In biography, “Maus II” (Pantheon), the conclusion of Art Spiegelman’s cartoon-novel about himself and his father, an Auschwitz survivor, deals explicitly with the Holocaust. The winning book, Philip Roth’s “Patrimony: A True Story,” a memoir of the life and dying of the writer’s father, is, if not preoccupied, then at least intruded upon by it. At one point, Herman Roth asks his son to look at a typescript--Herman hasn’t read it--written by a Holocaust survivor. The work turns out to be rank pornography. But that interlude of slightly macabre comedy is forgotten in the moving conclusion of the work when, after his father’s death, Roth looks out across the Atlantic and thinks of other Jewish deaths.

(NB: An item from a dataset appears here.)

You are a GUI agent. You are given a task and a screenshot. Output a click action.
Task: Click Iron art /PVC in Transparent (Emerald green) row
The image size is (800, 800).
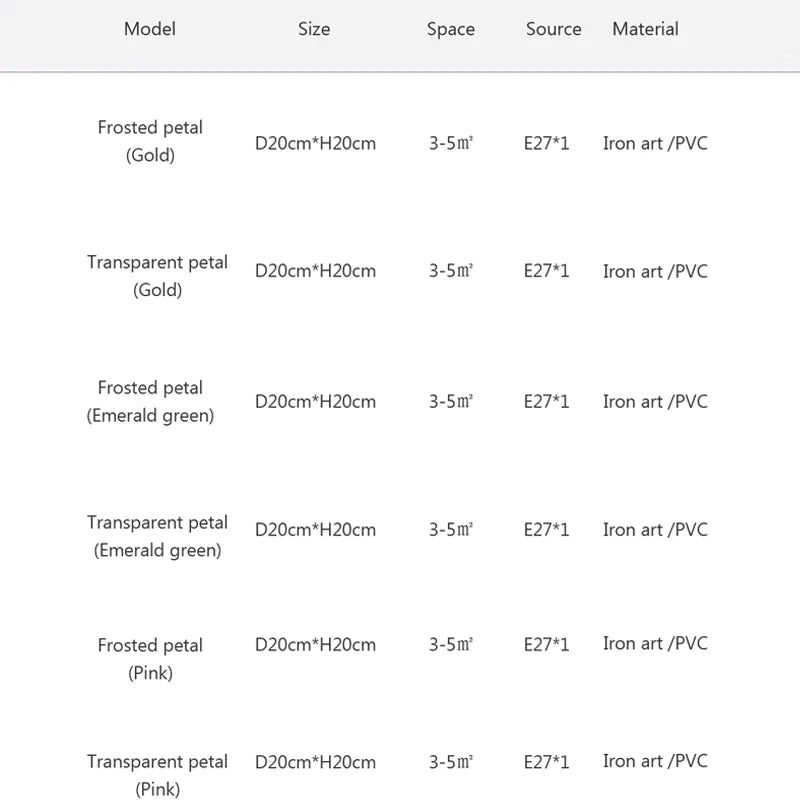tap(655, 529)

I have heard Gentiles say that they are tired of hearing and reading about the Holocaust, but it seems to me I have heard the same, and just as often, from Jews. Louis Begley’s terse, gripping autobiographical novel, “Wartime Lies,” like “Holocaust Testimonies,” had to stand against a powerful prior sense that everything necessary had been said. A little child when “Wartime Lies” begins, Begley’s protagonist successfully masquerades as a Gentile from Hitler’s invasion of Poland through to the fall of the Reich. “Wartime Lies” trailed both Norman Rush’s “Mating” and the eventual winner, Jane Smiley’s “A Thousand Acres,” in the balloting, but this steel-gray novel--a finalist for last year’s Los Angeles Times Book Prize and winner of the Irish Times-Aer Lingus International Fiction Award--will remain in the mind of anyone who reads it. A book about hiding, self-falsification and growing up frightened, it makes several unlikely but deep connections with the American Jewish experience.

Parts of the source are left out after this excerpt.